Kafka Consumer Topic subscription strategy
Kafka consumer API provides the capability to consumer group to subscribe to multiple topics at the same time.
consumer.subscribe(Collections.singletonList("topic1", "topic2", ...));
Kafka consumer Group subscribing to multiple topics
Features
Prevents message starving in a topic
Messages are enqueued starting from the first partition, if there are no more messages in the current partition left, but there are still bytes to fill, messages from the next partition will be enqueued until there are no more messages or the buffer is full.
After the consumer receives the buffer, it will split it into CompletedFetches
, where one CompletedFetch
contains all the messages of one topic partition, the CompletedFetches
are enqueued
The enqueued CompletedFetches
are logically flattened into one big queue, and since the requests to each partition are sent in parallel they may be mixed together
consumer.poll()
will read and dequeue at most max.poll.records
from that flattened big queue.
Subsequent fetch requests exclude all the topic partitions that are already in the flattened queue.
This means that you’ll have no starving messages and message consumption happens in a round robin manner, but you may have a large number of messages from one topic, before you’ll get a large number of messages for the next topic.

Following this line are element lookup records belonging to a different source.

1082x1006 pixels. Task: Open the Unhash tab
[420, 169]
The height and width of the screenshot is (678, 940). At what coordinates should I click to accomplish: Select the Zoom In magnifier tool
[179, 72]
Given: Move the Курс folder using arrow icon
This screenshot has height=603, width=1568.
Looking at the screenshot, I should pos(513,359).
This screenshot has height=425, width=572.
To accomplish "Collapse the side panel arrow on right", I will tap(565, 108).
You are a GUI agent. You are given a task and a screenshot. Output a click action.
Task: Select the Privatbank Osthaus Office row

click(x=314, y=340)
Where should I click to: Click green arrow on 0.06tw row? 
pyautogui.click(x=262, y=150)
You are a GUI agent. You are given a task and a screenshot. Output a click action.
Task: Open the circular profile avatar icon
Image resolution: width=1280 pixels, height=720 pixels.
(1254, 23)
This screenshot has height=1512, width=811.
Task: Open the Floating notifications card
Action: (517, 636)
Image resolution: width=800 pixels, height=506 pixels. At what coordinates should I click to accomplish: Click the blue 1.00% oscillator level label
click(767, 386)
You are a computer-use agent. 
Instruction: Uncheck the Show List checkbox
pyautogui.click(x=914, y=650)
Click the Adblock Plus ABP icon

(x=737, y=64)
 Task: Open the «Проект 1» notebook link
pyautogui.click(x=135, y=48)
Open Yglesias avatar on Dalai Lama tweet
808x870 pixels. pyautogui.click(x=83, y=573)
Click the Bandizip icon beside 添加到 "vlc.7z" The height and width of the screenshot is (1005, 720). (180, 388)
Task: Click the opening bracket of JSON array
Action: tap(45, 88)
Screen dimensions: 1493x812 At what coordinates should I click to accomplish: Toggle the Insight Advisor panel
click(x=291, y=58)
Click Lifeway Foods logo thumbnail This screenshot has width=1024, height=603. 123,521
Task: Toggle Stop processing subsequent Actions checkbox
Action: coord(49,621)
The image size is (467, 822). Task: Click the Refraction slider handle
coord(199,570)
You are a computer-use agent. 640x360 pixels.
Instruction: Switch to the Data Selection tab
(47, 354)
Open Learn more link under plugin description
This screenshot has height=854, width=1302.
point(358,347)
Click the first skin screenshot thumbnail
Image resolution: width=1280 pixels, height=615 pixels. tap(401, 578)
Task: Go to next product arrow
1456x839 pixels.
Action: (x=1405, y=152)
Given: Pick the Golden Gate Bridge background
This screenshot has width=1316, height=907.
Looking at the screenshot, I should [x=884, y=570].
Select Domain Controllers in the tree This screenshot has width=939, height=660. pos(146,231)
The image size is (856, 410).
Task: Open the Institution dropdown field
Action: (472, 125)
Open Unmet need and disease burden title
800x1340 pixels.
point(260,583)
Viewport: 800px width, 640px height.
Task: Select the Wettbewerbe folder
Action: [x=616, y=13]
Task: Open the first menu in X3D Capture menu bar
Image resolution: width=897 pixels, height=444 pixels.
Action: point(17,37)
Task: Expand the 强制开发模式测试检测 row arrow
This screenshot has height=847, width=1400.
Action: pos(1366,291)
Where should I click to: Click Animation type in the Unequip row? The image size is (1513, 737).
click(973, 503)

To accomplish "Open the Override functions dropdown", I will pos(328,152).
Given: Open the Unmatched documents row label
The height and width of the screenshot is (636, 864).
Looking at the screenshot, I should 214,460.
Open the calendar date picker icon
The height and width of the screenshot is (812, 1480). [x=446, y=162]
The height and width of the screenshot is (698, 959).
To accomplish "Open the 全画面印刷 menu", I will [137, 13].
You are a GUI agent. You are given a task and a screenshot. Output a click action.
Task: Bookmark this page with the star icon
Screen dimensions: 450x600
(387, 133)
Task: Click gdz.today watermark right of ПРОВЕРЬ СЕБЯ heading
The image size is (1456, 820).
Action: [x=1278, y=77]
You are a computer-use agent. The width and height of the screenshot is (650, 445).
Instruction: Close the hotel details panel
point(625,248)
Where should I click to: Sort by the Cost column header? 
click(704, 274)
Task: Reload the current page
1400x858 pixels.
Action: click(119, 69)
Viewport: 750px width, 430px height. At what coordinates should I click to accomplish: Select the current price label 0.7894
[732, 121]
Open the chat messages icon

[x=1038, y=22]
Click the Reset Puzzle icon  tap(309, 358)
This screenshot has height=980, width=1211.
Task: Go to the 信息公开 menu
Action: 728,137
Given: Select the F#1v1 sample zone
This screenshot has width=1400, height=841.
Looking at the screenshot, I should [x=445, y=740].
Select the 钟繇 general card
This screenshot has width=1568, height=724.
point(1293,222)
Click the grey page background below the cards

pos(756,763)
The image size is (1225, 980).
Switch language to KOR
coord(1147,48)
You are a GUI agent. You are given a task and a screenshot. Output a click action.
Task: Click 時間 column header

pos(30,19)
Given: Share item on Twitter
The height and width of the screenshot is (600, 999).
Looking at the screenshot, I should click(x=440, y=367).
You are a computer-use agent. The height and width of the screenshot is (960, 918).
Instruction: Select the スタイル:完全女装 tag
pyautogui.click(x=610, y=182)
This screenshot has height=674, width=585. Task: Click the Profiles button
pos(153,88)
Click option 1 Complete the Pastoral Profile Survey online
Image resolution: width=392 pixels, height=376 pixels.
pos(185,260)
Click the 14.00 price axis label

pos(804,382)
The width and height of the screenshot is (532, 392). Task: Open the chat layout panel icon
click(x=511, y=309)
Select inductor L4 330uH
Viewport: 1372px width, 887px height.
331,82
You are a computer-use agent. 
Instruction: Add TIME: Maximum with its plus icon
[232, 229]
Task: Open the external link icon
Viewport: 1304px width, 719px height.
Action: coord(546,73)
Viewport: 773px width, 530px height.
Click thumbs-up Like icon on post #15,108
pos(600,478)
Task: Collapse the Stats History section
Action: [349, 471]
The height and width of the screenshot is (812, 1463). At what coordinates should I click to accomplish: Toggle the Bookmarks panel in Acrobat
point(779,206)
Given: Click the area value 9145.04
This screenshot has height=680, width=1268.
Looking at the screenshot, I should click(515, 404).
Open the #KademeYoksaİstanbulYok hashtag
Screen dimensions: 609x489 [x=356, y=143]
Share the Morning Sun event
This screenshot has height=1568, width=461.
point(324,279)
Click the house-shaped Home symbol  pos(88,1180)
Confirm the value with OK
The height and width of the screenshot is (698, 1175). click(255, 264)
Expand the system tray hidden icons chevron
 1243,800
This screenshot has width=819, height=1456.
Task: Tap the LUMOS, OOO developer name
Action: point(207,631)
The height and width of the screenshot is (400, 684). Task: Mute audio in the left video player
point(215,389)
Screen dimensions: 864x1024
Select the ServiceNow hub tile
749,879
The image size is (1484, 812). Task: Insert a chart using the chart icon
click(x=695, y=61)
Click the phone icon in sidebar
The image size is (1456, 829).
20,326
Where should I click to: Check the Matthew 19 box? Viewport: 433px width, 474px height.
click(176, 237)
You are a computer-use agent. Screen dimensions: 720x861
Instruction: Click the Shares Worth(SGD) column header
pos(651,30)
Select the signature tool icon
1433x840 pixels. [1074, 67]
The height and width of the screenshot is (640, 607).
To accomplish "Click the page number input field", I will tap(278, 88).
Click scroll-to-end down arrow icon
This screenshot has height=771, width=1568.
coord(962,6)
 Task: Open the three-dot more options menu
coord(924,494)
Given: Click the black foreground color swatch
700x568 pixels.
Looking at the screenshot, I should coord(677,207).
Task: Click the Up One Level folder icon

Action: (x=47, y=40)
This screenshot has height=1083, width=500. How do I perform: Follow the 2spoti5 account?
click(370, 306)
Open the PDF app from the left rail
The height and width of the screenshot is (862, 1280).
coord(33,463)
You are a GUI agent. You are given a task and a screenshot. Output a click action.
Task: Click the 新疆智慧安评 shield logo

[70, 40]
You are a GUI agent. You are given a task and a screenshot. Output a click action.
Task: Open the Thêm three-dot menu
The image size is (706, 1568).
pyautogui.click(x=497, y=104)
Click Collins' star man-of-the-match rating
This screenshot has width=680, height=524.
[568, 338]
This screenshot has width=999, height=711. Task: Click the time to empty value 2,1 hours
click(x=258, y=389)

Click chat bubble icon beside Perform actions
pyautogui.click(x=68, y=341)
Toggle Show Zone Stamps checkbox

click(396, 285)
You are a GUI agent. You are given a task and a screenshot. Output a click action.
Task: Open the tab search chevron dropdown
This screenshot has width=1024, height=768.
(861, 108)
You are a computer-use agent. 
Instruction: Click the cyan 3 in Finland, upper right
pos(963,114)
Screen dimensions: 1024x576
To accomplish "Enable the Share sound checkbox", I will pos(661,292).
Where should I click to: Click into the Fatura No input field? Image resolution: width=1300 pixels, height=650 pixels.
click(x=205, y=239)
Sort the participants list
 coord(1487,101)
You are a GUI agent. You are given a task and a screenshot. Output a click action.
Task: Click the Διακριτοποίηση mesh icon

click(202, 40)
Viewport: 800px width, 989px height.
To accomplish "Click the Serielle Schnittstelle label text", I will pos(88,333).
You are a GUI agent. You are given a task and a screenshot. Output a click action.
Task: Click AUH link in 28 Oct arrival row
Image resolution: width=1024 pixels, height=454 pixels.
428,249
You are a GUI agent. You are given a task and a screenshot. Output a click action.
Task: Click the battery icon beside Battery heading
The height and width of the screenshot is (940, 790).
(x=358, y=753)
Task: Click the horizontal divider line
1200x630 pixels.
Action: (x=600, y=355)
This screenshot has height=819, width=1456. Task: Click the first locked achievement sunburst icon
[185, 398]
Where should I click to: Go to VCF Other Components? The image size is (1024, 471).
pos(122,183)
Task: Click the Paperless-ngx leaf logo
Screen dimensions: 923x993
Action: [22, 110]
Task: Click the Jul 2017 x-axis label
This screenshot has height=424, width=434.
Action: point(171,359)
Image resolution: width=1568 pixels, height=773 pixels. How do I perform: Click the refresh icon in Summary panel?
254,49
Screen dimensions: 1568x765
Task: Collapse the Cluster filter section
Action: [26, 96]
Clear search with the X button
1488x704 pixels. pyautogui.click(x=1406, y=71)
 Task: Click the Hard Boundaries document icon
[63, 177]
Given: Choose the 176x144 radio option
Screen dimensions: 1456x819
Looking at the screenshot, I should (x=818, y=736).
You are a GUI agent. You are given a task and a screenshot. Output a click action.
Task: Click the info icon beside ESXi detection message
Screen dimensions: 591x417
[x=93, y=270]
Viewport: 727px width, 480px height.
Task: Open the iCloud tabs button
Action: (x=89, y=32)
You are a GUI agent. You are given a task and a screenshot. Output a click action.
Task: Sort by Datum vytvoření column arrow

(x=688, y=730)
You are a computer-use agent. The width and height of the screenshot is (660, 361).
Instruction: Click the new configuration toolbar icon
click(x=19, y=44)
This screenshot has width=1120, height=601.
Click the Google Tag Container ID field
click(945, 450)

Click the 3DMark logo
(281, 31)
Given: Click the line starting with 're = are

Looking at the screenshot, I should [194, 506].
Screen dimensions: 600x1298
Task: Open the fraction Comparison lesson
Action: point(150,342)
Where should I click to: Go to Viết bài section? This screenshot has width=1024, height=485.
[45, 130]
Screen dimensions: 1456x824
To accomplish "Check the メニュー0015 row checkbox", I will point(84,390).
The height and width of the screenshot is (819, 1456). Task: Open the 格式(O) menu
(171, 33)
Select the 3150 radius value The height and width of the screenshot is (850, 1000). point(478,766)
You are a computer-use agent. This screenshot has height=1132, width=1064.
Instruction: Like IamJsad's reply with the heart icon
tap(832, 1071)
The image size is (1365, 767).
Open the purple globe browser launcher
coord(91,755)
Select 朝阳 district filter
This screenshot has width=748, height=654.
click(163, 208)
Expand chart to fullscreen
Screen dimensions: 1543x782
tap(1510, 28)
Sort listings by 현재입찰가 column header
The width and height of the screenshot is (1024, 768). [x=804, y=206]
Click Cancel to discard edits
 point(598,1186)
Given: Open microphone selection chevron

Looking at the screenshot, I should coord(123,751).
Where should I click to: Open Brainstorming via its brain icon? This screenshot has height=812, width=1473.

By using property max.partition.fetch.bytes, number of messages to be consumed from a partition at a poll can be regulated.
Pros
- Number of threads spawned as part of the consumer group in the single application remains constant. Thread count is not proportional to the number of topics to which the application subscribes to.
- The constant number of threads spawned prevents excessive context switching which at the end might result in more performance bottleneck in the feat to achieve parallelism.
- If more parallelism needs to be achieved, the no of consumer threads can be increased.
Cons
Separate Consumer Group for each Topic
Pros
- Each kafka topic will have its own consumer thread group which can be scaled independently.
Cons
- With increase in number of Kafka topics, new consumer group will be created and hence number of threads will keep on increasing. Resulting in too much context-switching which will eventually slow down the application.
- With increase in threads, lot of resources in terms of memory and CPU will be consumed.
- Auto-scaling of application might result in a problem. The application instances which will be spawned due to autoscaling might also use similar amount of resources (memory/CPU). This might result in spawning of new application instances in a loop.